Anheuser-Busch InBev (BUD)
With indie craft beer making major inroads with young adults, BUD hit a five-year low on Dec. 21, trading at $66.39 per share. It's since climbed back on the beer wagon, rising 24 percent to its current price of $83. Known also for its Corona and Beck's brands, Anheuser-Busch InBev owes its rising fortunes in part to its growing global footprint. That has moved Anheuser-Busch firmly into the "strong buy" category for five out of seven analyst firms, with one each labeling it a "hold" and an "underperform."
[Read: Is Income Investing for You?]
This year, BUD will distribute its dividends in June and December. June's payout is 82.9 cents per share; historically, its winter disbursement is always smaller. "BUD currently boasts an annual dividend yield of 4 percent," says Kenneth Ameduri, financial analyst and CEO of CrushTheStreet.com. "That's a great rate for savers even if you're living a non-alcoholic lifestyle."
Home Depot (HD)
The home improvement sector has experienced robust growth over the last decade, and Home Depot has helped investors to build nest eggs as well as spare bedrooms. Sixty percent of analyst firms rate the stock a "strong buy" at its current price of $194 per share, and there's plenty of room to grow as the stock has ticked up just under 3 percent year over year.
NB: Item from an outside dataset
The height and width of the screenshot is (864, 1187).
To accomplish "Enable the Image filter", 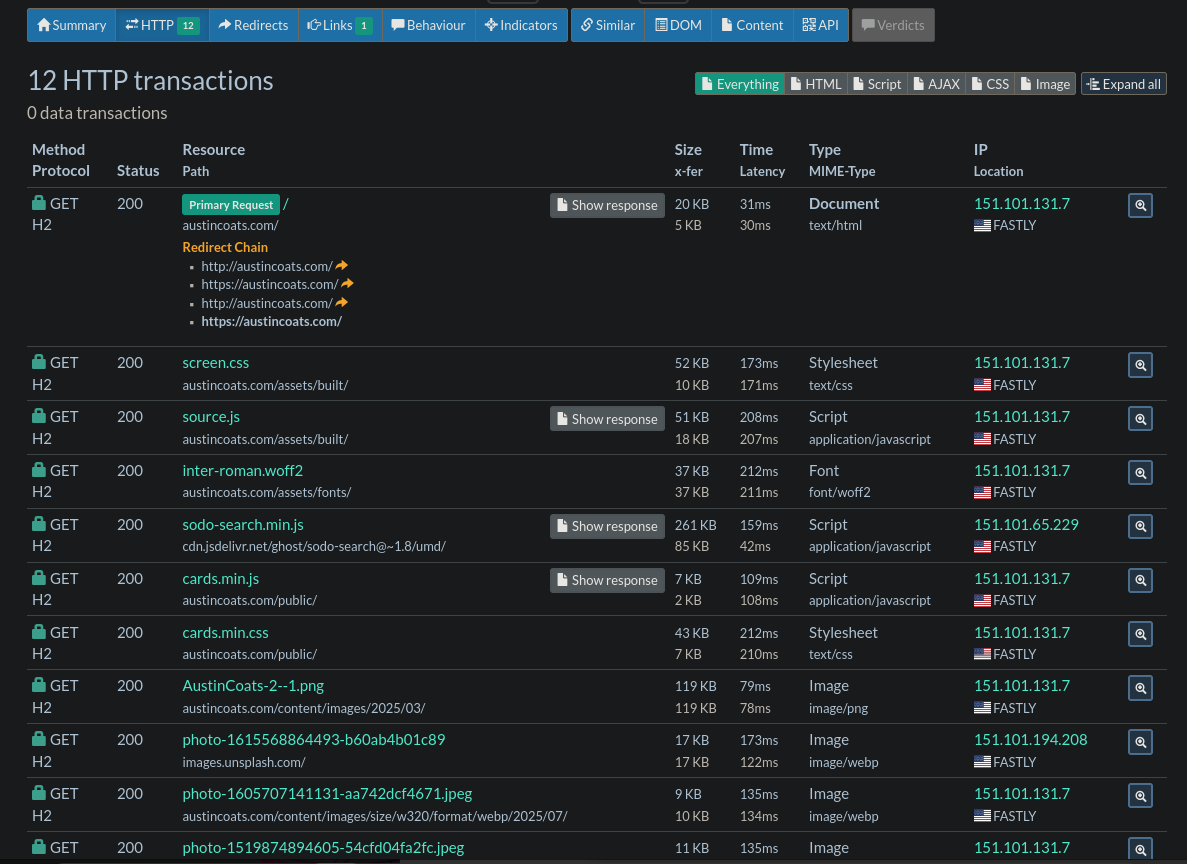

"The dividend yield is 2.7 percent, compared to 1.9 percent for the S&P 500," says Kian Salehizadeh, senior analyst at Blockforce Capital in San Diego. Using Blockforce's DIVCON rating scale for dividend stocks, HD scores a five out of five. "The company has been consistently increasing dividends over the last decade." In fact, dividends have more than tripled since 2013, when the quarterly payout was 39 cents per share. The most recent dividend, at the end of March, netted investors $1.36 per share.
Newell Brands (NWL)
While the actual number of colors in a complete set of Sharpie markers is open to debate, there's more permanence in this company's dividend, which has soared from 5 cents per share in 2009 to 23 cents today. Aside from the Sharpie brand, Newell also owns the investor's equivalent of aisle three at the chain pharmacy store: Rubbermaid, Krazy Glue, Bicycle Playing Cards and Yankee Candle. They're all "well-recognized, unsexy brands," says Robert Johnson, professor of finance at Creighton University's Heider School of Business.
And like a Yankee Candle burning down to the wick, NWL has had a drippy 12 months, falling 40 percent to $15 per share. "It is out of favor, but analysts that follow this company expect it over the next five years to grow earnings at an average annual rate of 4.87 percent," Johnson says. Among those betting on Newell is activist investor Carl Icahn. "He has a large stake in NWL, so expect the firm to make changes to improve performance."
Phillips 66 (PSX)
Many energy companies have yet to shake off the sector-wide funk, and among those hard hit is this Houston-based company, which takes its name and familiar shield logo from the one-time service station giant, but is actually an energy spinoff of ConocoPhillips ( COP). PSX began trading on the New York Stock Exchange in 2012; it deals in natural gas, petrochemicals, aviation and motor fuels and lubricants.
"The company has been consistently increasing dividends since 2012," Salehizadeh says. In fact, it essentially tripled to the current quarterly award of 90 cents per share. And while the stock's performance may look glum for now, just wait. "The company's earnings per share almost tripled -- 196 percent growth -- compared to the previous year." Perhaps spooked by the industry's lingering woes, two analysts rate PSX an "underperform" and "sell," respectively. But while another seven sit on the "hold" fence, four analysts call PSX a "strong buy."